13.8 C
New York
Wednesday, May 25, 2022

Oil rises 10% in two days… and records its second weekly loss

- Advertisement -
- Advertisement -

Oil prices closed higher in Friday’s session for the second day in a row, posting a gain of around 10% in two days.

Despite this rise, oil prices posted their second consecutive weekly loss, after a volatile trading week amid struggle to find an alternative to Russian oil in a market suffering from tightness.

Brent crude futures closed up $1.29, or 1.2%, at $107.93 a barrel, a day after rising 9% in the biggest daily percentage gain since mid-2020.

US West Texas Intermediate crude futures also closed up $1.72, or 1.7%, at $104.70 a barrel, adding to an 8% jump in the previous session, according to Reuters.

Both benchmark contracts ended the week down around 4%, after prices moved into the $16 range.

Prices hit their highest level in 14 years nearly two weeks ago, sparking waves of profit-taking ever since.

After a fourth day of talks with Ukraine, Russia said no deal had yet been reached, while some signs of progress emerged earlier in the week.

Oil prices in a week

A frenzied buying spree last week pushed Brent briefly above $139 a barrel amid fears of a disruption to Russian supplies.

Brent is now more than $30 below that level, and analysts warn this reflects strong optimism that the war will soon be over.

The United States and other countries have imposed strict sanctions on Russia since it began its military operation in Ukraine more than two weeks ago.

This obstructed Russia’s oil trade, which amounts to more than 4 to 5 million barrels of crude per day.

Expectations of large fluctuations in oil

“Previous expectations of a ceasefire or agreement between Ukraine and Russia are fading as Russia’s military offensive in key cities continues, suggesting further financial sanctions against Russia,” said Jim Ritterbusch, president of Ritterbusch and Associates, in Galena, Ill.

For his part, Justin Smirk, chief economist at Westpac in Sydney, said: “I still expect more volatility…there is still a lot of uncertainty.”

Volatility throughout the week was led by a supply shortage caused by sanctions against Russia, stalled nuclear talks with Iran, declining oil inventories and fears that demand would be affected by a increase in coronavirus cases in China.

Russian oil losses

The International Energy Agency revealed large oil losses that Russia will suffer during the coming period, including the halting of Russian oil exports and the decline in demand.

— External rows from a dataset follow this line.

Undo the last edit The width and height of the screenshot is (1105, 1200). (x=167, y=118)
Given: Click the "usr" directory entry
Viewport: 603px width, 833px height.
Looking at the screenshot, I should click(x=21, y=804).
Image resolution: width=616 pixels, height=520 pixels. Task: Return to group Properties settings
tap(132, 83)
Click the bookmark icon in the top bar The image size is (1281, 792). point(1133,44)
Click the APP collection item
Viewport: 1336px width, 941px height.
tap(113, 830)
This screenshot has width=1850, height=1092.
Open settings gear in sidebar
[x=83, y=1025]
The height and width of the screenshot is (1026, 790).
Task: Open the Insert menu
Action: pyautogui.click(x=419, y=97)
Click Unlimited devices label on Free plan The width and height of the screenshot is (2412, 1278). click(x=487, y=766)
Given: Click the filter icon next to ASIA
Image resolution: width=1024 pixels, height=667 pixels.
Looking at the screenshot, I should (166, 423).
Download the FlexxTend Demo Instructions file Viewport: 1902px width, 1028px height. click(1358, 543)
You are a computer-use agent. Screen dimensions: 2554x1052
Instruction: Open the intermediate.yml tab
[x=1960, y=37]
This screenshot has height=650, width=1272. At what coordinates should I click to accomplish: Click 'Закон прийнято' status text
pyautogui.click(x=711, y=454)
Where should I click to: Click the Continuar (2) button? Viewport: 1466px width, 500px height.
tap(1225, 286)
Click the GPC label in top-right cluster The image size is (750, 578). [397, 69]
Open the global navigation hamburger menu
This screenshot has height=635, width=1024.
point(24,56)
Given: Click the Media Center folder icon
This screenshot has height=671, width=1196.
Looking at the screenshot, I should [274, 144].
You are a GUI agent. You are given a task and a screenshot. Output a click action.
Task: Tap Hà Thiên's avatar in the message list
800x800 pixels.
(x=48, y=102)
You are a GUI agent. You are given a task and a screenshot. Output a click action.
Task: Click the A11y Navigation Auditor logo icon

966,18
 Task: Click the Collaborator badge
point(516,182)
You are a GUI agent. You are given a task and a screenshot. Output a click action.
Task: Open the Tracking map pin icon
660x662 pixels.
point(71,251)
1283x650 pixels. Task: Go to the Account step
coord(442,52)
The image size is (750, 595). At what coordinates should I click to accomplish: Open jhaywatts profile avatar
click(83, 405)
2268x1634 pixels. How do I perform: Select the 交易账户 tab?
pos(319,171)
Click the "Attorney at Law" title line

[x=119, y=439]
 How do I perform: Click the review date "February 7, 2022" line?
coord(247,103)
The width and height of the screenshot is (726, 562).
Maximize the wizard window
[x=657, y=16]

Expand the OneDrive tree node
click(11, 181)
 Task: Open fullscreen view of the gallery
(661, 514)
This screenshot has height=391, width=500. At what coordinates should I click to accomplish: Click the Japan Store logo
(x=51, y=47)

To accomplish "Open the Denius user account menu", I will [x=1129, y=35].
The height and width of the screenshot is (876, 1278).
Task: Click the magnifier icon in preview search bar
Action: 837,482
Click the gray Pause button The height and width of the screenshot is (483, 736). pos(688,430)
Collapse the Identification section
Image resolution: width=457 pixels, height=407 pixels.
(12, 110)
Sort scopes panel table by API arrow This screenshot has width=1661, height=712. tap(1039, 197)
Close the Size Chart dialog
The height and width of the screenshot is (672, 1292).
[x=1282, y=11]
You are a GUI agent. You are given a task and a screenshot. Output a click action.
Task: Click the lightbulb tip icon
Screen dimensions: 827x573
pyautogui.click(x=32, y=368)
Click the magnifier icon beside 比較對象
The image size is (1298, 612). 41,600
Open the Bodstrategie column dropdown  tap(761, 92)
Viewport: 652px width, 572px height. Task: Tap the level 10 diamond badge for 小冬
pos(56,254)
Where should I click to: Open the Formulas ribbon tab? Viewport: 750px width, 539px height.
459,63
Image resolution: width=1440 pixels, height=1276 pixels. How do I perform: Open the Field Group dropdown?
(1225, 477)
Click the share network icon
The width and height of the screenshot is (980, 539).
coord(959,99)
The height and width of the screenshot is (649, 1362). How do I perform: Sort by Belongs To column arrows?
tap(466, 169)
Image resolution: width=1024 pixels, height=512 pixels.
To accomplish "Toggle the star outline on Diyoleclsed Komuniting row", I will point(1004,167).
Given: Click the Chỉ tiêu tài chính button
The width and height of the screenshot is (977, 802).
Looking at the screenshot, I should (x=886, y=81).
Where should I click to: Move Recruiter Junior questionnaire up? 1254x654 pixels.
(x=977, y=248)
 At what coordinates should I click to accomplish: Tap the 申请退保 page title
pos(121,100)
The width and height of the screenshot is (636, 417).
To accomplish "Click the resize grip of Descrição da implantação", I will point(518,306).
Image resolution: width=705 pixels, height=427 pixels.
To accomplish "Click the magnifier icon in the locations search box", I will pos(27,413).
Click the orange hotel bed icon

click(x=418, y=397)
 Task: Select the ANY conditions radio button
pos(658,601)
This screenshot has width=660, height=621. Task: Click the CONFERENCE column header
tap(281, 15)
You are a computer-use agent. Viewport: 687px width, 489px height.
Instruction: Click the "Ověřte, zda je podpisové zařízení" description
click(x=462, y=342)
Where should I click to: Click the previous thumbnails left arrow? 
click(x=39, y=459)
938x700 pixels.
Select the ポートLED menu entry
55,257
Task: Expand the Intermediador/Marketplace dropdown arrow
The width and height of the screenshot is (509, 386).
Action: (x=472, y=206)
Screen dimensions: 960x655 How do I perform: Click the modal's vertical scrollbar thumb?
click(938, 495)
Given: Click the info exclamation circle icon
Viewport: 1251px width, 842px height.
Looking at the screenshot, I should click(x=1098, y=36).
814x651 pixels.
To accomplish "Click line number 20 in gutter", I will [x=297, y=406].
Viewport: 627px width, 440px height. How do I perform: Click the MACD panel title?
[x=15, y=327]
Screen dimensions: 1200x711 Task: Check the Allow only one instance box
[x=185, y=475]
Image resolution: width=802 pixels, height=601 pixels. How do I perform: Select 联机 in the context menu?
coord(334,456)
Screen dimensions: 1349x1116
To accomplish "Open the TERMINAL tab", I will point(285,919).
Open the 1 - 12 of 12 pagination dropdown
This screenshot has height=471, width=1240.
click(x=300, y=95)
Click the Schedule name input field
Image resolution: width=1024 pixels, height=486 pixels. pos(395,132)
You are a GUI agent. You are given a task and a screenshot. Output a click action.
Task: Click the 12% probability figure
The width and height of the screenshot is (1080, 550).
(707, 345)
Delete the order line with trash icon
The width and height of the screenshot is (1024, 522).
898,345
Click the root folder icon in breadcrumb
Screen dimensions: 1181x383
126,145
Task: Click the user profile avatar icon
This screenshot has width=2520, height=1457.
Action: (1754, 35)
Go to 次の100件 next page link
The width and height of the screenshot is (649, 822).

And the International Energy Agency said Wednesday that 3 million barrels a day of Russian oil and its products may not reach markets by early April, in the wake of Russia’s war in Ukraine.

In its monthly report, the agency expects “a reduction in total exports of up to 2.5 million barrels per day, of which crude oil represents 1.5 million barrels per day and products represent one million barrels per day. “.

He also expected a decline in Russian domestic demand for oil products.

“These losses will increase if the embargo and public discontent increase,” the Paris-based agency said.

OPEC adheres to its expectations

The Organization of the Petroleum Exporting Countries (OPEC) said on Tuesday that oil demand in 2022 faces challenges from the Russian war in Ukraine and rising inflation amid rising crude prices, but did not change. its forecast of strong demand this year.

In a monthly report, OPEC maintained its view that world oil demand will increase by 4.15 million barrels per day this year and is supposed to reach 100.90 million barrels per day.

The organization said in its annual report that “these forecasts are subject to adjustment in the coming weeks” when there will be “greater clarity” about the geopolitical implications associated with the war in Ukraine.

But the organization said the war in Ukraine and ongoing concerns over COVID-19 are reshaping the global economy, adding that this will have a short-term negative impact on global growth.